Exercise material:
※ ※ ※

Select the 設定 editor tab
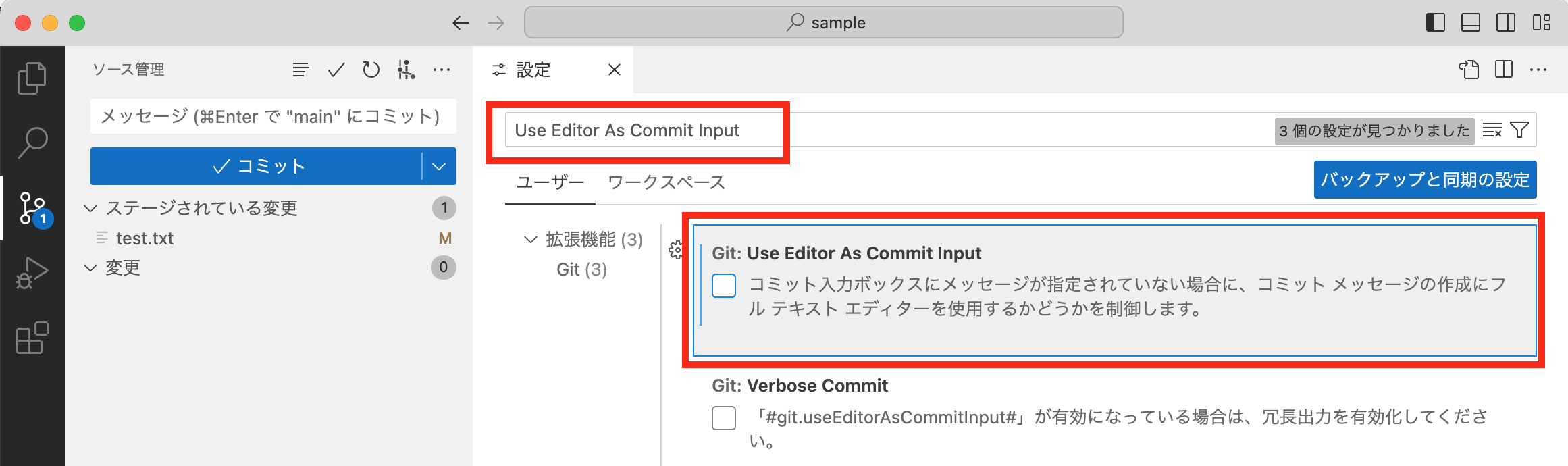This screenshot has height=466, width=1568. click(533, 70)
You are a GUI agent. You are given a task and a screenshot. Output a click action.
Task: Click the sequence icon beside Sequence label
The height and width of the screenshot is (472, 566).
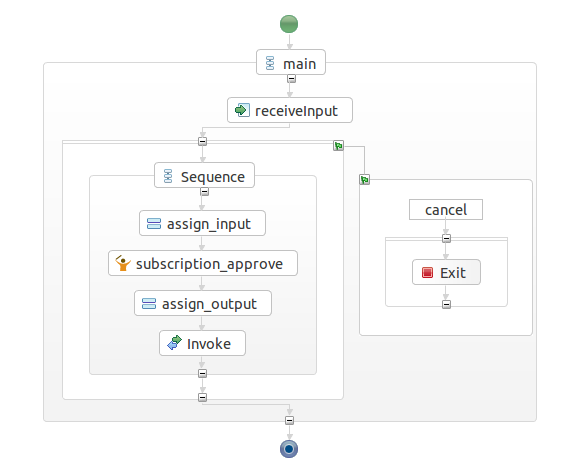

※ ※ ※

Copy nothing but the lines above from the one with "You are a GUI" through the end of the material, word for word, and drop the pictures.

Answer:
You are a GUI agent. You are given a task and a screenshot. Output a click action.
Task: Click the sequence icon beside Sequence label
The height and width of the screenshot is (472, 566).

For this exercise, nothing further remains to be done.